Dead skin, hair, sweat, and even bodily fluids find their way into the water when we swim. “Adults shed an average of 0. 14 g of feces each swim, which is the equivalent to the weight of one pea,” said Kelly Reynolds, professor and germ specialist at the University of Arizona. However, dirt and bodily fluids don’t usually pose a danger to other swimmers as the germs tend to be harmless.
It’s true that the chlorine used in a swimming pools also makes bacteria, viruses, and any other germs harmless. But unfortunately, there are some extremely aggressive pathogens that may be a serious threat to swimmers’ health. They find their way into the pool water, which then infects other swimmers.

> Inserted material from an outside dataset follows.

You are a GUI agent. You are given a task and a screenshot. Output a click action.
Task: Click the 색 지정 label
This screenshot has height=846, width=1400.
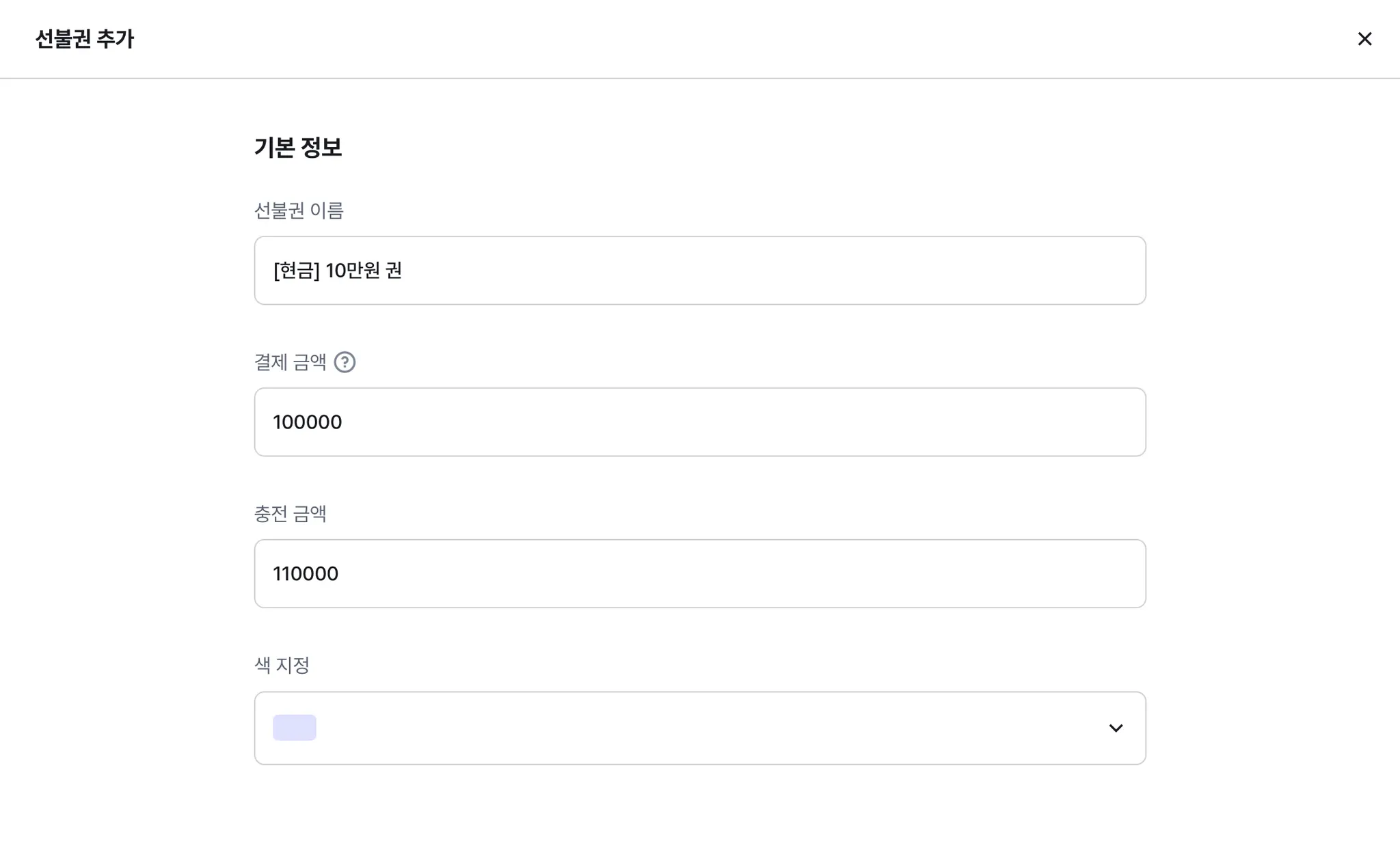[282, 665]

For example, it can be risky to go swimming after suffering from diarrhea. Once recovered, you should avoid going swimming for two weeks. “Even if you feel better and don’t have the symptoms, you can still be shedding millions, even billions, of diarrhea germs into the pool,” Prof. Reynolds said. You also have to take a shower before swimming and ensure that you don’t swallow any water.
But a worrying study from the United States has shown that most people don’t stick to these rules. One in four adults would go to a public swimming pool despite having an acute case of diarrhea. Half of the respondents also admitted to either rarely or never showering before swimming, and three out of five adults said that they had swallowed water when swimming.
The current situation in the United States shows how dangerous not keeping to these rules is. For example, poor hygiene practices can spread an untreatable illness called cryptosporidium. The parasites are transmitted from person to person in the pool water. If you swallow the water and/or have a weak immune system, you’re putting yourself at particular risk. Infected people suffer from symptoms such as fever, diarrhea, loss of appetite, stomach pains, and weight loss for up to two weeks. There’s no cure for this illness.